▶ [Trecho do texto]
===

A imagem mais emblemática do presidente Jair Bolsonaro na visita a Bagé não é, como deveria ser, a da entrega das chaves de um apartamento. Quem se encarregou de ofuscar o que seria o motivo principal da viagem foi o próprio Bolsonaro, ao se comportar como um camelô da cloroquina, medicamento de eficácia não comprovada no tratamento de pacientes da covid-19.
A imagem está ficando manjada e não tem nem a carga humorística daquela em parece mostrar a caixa de hidroxicloroquina a uma das emas do Palácio da Alvorada. É apenas uma representação simbólica da obsessão do presidente em vender aos brasileiros a ilusão de que não precisam se proteger porque, caso se contaminem, basta tomar a poção mágica.

===

(Registros de dados)
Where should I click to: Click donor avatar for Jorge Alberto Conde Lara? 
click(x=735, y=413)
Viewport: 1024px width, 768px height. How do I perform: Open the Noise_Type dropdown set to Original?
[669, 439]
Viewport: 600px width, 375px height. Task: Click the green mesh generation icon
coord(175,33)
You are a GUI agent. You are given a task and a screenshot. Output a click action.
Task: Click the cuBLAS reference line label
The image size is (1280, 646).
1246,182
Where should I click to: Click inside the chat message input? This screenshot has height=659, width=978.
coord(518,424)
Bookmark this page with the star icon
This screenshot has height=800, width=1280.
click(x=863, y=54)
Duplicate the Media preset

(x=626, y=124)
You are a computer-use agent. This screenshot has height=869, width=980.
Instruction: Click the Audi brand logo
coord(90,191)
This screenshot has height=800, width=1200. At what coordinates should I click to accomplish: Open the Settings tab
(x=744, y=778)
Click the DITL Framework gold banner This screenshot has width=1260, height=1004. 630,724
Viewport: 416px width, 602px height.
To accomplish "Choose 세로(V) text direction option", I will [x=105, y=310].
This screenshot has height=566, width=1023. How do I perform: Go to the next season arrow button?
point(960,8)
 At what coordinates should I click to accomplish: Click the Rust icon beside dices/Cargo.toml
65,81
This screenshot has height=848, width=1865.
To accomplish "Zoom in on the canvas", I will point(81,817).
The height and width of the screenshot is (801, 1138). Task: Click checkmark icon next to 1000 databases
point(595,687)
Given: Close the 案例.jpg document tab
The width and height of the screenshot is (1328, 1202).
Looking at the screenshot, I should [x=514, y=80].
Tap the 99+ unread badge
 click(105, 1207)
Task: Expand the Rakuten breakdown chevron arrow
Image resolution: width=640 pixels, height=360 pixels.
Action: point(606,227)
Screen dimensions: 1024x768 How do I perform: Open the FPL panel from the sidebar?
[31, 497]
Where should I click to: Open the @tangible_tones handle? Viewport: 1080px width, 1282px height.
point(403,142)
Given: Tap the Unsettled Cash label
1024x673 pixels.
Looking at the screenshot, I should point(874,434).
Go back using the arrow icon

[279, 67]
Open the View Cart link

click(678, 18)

===

▶ [Tarefa 1]
Indique se cada afirmação concorda com o texto sobre a visita a Bagé, respondendo sim ou não e citando as palavras do texto que decidem: (a) a cloroquina tem eficácia comprovada no tratamento da covid-19; (b) a imagem está se tornando batida; (c) foi o próprio Bolsonaro quem ofuscou o motivo principal da viagem.
▶ [Tarefa 2]
Traduza para o inglês, por favor, esta frase do texto sobre a visita a Bagé: "É apenas uma representação simbólica da obsessão do presidente em vender aos brasileiros a ilusão de que não precisam se proteger porque, caso se contaminem, basta tomar a poção mágica."
Baseie-se somente no texto sobre a visita a Bagé, sem considerar os registros.

▶ [Resolução 1]
(a) Não: "medicamento de eficácia não comprovada no tratamento de pacientes da covid-19".
(b) Sim: "A imagem está ficando manjada".
(c) Sim: "Quem se encarregou de ofuscar o que seria o motivo principal da viagem foi o próprio Bolsonaro".

▶ [Resolução 2]
It is merely a symbolic representation of the president's obsession with selling Brazilians the illusion that they do not need to protect themselves because, if they become infected, all they have to do is take the magic potion.